Copy all lines holding the word "about" from the entries.
'''
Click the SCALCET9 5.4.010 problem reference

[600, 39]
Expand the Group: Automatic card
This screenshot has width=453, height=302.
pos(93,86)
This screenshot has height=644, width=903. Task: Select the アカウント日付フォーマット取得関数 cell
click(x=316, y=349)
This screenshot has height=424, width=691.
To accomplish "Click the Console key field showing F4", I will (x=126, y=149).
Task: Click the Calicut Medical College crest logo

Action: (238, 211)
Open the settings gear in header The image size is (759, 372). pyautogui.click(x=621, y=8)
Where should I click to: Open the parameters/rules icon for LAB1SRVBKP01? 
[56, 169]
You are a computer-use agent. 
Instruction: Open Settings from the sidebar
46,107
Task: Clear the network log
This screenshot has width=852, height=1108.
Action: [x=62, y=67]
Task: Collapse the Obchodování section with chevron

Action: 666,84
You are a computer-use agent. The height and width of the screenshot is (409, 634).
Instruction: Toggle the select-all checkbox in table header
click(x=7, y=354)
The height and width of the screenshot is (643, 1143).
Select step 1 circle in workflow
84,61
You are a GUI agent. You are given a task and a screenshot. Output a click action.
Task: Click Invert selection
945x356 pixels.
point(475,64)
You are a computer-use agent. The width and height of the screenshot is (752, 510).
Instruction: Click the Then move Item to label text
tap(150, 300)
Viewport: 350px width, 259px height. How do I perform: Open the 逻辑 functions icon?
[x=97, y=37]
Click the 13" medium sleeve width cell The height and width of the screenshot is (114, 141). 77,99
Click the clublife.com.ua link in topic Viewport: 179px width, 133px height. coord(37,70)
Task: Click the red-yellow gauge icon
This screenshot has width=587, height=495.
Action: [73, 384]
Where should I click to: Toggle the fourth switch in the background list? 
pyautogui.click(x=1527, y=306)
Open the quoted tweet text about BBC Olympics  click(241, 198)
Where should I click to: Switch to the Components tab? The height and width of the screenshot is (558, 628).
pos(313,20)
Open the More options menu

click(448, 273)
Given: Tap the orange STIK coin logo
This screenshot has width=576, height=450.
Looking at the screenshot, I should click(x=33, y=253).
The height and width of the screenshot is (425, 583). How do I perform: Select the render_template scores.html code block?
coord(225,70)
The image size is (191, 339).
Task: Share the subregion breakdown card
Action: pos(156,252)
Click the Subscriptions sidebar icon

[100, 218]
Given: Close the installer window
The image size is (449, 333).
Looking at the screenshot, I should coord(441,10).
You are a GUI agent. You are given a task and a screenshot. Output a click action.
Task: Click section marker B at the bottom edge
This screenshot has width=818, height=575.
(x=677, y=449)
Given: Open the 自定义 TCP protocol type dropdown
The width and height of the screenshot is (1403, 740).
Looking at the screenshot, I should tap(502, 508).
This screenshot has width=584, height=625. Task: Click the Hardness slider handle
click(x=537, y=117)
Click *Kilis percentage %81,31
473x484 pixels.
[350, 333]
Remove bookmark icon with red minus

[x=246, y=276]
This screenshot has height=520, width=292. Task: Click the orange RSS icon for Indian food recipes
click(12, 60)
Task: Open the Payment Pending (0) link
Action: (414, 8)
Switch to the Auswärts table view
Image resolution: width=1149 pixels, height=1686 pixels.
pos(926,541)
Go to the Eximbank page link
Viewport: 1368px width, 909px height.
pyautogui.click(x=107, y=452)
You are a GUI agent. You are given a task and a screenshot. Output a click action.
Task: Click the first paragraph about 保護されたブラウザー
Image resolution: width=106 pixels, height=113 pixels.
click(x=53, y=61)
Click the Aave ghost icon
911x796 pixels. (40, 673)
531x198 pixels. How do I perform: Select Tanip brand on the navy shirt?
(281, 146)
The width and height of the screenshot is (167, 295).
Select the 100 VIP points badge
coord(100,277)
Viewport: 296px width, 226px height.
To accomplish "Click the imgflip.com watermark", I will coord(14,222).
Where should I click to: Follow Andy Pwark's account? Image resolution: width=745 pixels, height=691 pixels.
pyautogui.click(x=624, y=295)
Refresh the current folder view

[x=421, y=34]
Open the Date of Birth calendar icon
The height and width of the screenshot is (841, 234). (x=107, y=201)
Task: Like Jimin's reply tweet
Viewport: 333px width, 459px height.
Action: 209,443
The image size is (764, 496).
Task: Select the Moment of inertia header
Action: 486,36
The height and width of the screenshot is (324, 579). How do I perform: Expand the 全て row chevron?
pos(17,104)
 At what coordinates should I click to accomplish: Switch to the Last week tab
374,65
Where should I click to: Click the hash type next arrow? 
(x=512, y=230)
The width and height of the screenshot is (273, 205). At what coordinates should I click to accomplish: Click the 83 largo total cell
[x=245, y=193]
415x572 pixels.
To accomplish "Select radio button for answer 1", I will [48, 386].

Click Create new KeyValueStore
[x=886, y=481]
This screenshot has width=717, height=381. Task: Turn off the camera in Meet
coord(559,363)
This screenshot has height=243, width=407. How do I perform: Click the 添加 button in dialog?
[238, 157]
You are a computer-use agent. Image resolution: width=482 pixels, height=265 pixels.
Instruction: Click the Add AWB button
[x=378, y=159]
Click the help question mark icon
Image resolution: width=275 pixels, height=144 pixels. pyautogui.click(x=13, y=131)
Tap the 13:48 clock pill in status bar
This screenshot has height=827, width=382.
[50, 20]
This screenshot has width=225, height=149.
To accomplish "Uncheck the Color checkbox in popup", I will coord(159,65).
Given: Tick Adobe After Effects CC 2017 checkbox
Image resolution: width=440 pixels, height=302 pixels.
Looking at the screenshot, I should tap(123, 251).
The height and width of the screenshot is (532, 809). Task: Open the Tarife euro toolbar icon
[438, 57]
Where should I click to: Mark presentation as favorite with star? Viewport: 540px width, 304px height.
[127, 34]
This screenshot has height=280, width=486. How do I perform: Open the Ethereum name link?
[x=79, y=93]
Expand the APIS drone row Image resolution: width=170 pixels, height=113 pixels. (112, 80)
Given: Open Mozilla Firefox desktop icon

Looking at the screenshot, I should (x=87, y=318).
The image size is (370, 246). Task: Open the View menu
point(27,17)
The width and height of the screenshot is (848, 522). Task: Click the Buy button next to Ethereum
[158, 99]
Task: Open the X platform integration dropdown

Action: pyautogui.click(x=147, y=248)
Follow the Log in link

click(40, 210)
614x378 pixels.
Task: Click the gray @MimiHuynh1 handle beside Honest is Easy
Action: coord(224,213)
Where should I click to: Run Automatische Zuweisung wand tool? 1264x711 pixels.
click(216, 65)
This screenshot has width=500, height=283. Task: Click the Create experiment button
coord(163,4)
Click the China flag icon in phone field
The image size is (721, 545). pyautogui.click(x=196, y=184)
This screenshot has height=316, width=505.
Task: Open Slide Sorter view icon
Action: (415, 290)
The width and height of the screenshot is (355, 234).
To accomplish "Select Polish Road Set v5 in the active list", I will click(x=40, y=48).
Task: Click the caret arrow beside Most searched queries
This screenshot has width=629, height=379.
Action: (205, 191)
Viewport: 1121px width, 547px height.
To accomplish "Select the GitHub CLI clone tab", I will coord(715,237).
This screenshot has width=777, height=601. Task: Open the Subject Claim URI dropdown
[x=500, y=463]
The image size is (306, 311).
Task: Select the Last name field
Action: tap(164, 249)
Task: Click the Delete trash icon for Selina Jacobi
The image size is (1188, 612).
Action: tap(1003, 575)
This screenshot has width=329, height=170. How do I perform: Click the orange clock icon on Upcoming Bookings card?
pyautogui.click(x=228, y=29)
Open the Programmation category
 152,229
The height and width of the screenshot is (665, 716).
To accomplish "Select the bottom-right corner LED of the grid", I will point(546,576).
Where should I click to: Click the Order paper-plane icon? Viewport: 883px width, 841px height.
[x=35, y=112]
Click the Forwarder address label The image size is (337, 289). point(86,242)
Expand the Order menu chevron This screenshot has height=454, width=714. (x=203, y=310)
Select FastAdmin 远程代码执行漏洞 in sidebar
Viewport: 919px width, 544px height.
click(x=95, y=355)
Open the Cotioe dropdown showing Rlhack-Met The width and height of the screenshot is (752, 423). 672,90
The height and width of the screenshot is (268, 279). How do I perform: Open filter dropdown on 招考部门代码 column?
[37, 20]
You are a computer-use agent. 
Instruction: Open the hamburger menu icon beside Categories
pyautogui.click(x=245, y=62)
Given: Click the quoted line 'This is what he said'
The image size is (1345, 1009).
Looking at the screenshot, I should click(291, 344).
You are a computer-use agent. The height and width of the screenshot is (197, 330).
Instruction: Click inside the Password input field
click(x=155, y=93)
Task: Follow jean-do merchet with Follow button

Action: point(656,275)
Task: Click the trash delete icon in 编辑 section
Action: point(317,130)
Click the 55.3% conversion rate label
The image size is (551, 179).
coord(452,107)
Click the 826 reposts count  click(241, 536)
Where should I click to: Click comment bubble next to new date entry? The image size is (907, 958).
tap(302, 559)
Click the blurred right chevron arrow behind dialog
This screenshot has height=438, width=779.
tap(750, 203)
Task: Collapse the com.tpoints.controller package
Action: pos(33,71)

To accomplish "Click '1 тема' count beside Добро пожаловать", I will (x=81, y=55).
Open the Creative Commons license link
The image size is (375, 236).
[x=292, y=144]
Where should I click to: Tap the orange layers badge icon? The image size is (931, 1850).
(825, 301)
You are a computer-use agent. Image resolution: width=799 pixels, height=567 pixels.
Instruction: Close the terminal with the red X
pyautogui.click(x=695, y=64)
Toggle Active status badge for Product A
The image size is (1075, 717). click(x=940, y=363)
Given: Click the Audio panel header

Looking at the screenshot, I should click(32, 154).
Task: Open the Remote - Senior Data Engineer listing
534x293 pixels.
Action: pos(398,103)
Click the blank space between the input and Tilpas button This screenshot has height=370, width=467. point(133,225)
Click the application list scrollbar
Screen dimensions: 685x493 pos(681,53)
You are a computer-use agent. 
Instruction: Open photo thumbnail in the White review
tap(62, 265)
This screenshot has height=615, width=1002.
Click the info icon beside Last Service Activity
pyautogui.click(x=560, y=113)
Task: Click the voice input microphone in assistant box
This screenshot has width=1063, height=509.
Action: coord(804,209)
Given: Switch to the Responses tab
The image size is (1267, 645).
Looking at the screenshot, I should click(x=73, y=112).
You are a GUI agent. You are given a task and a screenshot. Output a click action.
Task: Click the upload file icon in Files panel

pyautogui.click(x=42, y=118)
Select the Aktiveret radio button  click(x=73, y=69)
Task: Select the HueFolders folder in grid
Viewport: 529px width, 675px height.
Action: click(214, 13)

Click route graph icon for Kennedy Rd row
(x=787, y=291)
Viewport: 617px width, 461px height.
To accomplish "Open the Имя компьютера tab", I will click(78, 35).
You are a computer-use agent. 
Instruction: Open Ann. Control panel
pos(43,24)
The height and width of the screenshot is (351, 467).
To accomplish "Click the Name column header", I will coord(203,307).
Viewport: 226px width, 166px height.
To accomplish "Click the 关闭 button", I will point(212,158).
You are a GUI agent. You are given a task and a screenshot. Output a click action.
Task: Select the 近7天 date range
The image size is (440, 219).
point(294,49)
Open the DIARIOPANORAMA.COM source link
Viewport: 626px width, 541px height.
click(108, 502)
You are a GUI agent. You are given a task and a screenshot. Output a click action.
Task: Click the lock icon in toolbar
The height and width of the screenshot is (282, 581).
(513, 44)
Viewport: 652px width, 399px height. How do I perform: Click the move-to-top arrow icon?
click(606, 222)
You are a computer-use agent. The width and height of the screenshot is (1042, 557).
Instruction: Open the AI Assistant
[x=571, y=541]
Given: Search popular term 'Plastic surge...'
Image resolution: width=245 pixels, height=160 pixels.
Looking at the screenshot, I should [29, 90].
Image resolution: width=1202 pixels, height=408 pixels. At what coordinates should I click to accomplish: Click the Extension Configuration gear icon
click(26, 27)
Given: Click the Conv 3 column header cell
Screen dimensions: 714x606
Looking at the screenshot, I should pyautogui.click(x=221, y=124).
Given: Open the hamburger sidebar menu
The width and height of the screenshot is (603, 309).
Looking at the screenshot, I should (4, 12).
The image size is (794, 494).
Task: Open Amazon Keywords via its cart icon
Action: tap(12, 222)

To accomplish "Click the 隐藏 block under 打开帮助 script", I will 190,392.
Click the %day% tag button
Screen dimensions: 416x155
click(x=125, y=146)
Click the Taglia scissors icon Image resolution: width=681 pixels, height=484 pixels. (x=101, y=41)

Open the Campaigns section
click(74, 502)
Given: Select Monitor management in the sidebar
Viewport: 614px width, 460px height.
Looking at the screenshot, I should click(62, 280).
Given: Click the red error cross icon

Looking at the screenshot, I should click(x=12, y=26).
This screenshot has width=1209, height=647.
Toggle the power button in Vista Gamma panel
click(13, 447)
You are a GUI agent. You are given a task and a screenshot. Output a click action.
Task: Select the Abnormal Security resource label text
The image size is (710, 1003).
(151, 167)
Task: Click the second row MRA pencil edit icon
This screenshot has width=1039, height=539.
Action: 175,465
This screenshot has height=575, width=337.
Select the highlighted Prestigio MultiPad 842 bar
'''
● Solution to the exercise
Open the quoted tweet text about BBC Olympics  click(241, 198)
Task: Click the first paragraph about 保護されたブラウザー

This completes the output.